## WHAT THE EXERCISE ASKS
A complete, word-for-word restatement of the entries is needed.

Data records
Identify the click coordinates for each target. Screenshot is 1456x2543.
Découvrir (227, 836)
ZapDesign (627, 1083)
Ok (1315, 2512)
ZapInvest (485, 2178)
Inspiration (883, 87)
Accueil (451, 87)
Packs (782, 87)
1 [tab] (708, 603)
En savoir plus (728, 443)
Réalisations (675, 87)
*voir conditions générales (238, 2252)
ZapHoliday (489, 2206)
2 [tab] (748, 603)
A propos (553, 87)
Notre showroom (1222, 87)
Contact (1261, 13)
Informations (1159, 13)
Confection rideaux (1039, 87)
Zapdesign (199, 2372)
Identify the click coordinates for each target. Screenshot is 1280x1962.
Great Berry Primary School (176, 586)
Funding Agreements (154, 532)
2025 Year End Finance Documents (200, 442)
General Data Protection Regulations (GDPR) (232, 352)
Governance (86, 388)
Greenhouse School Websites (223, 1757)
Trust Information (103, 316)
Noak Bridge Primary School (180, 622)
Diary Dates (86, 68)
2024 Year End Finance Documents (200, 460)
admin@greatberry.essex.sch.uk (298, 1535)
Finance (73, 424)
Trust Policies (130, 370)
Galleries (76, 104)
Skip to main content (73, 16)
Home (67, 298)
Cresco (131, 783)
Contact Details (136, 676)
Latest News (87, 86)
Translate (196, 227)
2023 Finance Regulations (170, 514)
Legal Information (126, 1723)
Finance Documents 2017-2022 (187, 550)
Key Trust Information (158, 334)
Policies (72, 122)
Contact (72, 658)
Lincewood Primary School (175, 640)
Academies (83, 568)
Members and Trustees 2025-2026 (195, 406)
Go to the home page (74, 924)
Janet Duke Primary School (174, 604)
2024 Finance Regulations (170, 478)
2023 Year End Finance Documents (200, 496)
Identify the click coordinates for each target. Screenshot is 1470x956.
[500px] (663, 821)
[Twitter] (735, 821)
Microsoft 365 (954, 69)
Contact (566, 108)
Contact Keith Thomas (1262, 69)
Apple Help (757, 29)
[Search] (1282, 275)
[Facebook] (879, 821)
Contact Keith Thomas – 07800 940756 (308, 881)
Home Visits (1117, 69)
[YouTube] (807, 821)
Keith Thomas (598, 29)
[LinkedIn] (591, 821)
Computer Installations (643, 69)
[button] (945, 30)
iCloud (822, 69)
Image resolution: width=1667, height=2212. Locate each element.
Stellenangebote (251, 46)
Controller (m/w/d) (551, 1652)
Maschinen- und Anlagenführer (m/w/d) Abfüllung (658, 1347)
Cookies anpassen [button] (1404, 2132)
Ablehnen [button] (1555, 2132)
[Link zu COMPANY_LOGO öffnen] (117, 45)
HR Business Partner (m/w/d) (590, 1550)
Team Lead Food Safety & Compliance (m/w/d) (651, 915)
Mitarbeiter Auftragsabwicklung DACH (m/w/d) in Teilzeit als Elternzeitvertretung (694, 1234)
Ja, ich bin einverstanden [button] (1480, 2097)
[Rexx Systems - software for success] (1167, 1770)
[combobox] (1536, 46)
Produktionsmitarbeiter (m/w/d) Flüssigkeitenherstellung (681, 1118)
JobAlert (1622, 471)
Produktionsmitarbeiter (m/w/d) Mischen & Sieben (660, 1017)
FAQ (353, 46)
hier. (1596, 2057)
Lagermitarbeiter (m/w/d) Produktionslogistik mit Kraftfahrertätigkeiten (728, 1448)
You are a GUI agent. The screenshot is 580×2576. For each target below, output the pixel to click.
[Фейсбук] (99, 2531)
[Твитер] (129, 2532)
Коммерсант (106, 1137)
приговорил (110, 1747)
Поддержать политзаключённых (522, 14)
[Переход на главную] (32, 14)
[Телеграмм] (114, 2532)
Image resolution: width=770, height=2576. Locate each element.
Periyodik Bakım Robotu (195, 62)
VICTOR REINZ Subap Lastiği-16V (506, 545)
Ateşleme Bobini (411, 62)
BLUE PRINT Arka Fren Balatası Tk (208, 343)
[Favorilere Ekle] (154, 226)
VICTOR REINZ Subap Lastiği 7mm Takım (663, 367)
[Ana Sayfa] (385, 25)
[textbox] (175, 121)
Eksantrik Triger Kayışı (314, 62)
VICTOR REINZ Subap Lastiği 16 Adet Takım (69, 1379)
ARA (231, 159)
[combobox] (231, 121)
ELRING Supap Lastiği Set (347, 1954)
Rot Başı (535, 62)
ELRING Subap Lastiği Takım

## RESULT FOR THIS EXERCISE
Identify the click coordinates for each target. Screenshot is 1456x2543.
Découvrir (227, 836)
ZapDesign (627, 1083)
Ok (1315, 2512)
ZapInvest (485, 2178)
Inspiration (883, 87)
Accueil (451, 87)
Packs (782, 87)
1 [tab] (708, 603)
En savoir plus (728, 443)
Réalisations (675, 87)
*voir conditions générales (238, 2252)
ZapHoliday (489, 2206)
2 [tab] (748, 603)
A propos (553, 87)
Notre showroom (1222, 87)
Contact (1261, 13)
Informations (1159, 13)
Confection rideaux (1039, 87)
Zapdesign (199, 2372)
Identify the click coordinates for each target. Screenshot is 1280x1962.
Great Berry Primary School (176, 586)
Funding Agreements (154, 532)
2025 Year End Finance Documents (200, 442)
General Data Protection Regulations (GDPR) (232, 352)
Governance (86, 388)
Greenhouse School Websites (223, 1757)
Trust Information (103, 316)
Noak Bridge Primary School (180, 622)
Diary Dates (86, 68)
2024 Year End Finance Documents (200, 460)
admin@greatberry.essex.sch.uk (298, 1535)
Finance (73, 424)
Trust Policies (130, 370)
Galleries (76, 104)
Skip to main content (73, 16)
Home (67, 298)
Cresco (131, 783)
Contact Details (136, 676)
Latest News (87, 86)
Translate (196, 227)
2023 Finance Regulations (170, 514)
Legal Information (126, 1723)
Finance Documents 2017-2022 (187, 550)
Key Trust Information (158, 334)
Policies (72, 122)
Contact (72, 658)
Lincewood Primary School (175, 640)
Academies (83, 568)
Members and Trustees 2025-2026 (195, 406)
Go to the home page (74, 924)
Janet Duke Primary School (174, 604)
2024 Finance Regulations (170, 478)
2023 Year End Finance Documents (200, 496)
Identify the click coordinates for each target. Screenshot is 1470x956.
[500px] (663, 821)
[Twitter] (735, 821)
Microsoft 365 (954, 69)
Contact (566, 108)
Contact Keith Thomas (1262, 69)
Apple Help (757, 29)
[Search] (1282, 275)
[Facebook] (879, 821)
Contact Keith Thomas – 07800 940756 (308, 881)
Home Visits (1117, 69)
[YouTube] (807, 821)
Keith Thomas (598, 29)
[LinkedIn] (591, 821)
Computer Installations (643, 69)
[button] (945, 30)
iCloud (822, 69)
Image resolution: width=1667, height=2212. Locate each element.
Stellenangebote (251, 46)
Controller (m/w/d) (551, 1652)
Maschinen- und Anlagenführer (m/w/d) Abfüllung (658, 1347)
Cookies anpassen [button] (1404, 2132)
Ablehnen [button] (1555, 2132)
[Link zu COMPANY_LOGO öffnen] (117, 45)
HR Business Partner (m/w/d) (590, 1550)
Team Lead Food Safety & Compliance (m/w/d) (651, 915)
Mitarbeiter Auftragsabwicklung DACH (m/w/d) in Teilzeit als Elternzeitvertretung (694, 1234)
Ja, ich bin einverstanden [button] (1480, 2097)
[Rexx Systems - software for success] (1167, 1770)
[combobox] (1536, 46)
Produktionsmitarbeiter (m/w/d) Flüssigkeitenherstellung (681, 1118)
JobAlert (1622, 471)
Produktionsmitarbeiter (m/w/d) Mischen & Sieben (660, 1017)
FAQ (353, 46)
hier. (1596, 2057)
Lagermitarbeiter (m/w/d) Produktionslogistik mit Kraftfahrertätigkeiten (728, 1448)
You are a GUI agent. The screenshot is 580×2576. For each target below, output the pixel to click.
[Фейсбук] (99, 2531)
[Твитер] (129, 2532)
Коммерсант (106, 1137)
приговорил (110, 1747)
Поддержать политзаключённых (522, 14)
[Переход на главную] (32, 14)
[Телеграмм] (114, 2532)
Image resolution: width=770, height=2576. Locate each element.
Periyodik Bakım Robotu (195, 62)
VICTOR REINZ Subap Lastiği-16V (506, 545)
Ateşleme Bobini (411, 62)
BLUE PRINT Arka Fren Balatası Tk (208, 343)
[Favorilere Ekle] (154, 226)
VICTOR REINZ Subap Lastiği 7mm Takım (663, 367)
[Ana Sayfa] (385, 25)
[textbox] (175, 121)
Eksantrik Triger Kayışı (314, 62)
VICTOR REINZ Subap Lastiği 16 Adet Takım (69, 1379)
ARA (231, 159)
[combobox] (231, 121)
ELRING Supap Lastiği Set (347, 1954)
Rot Başı (535, 62)
ELRING Subap Lastiği Takım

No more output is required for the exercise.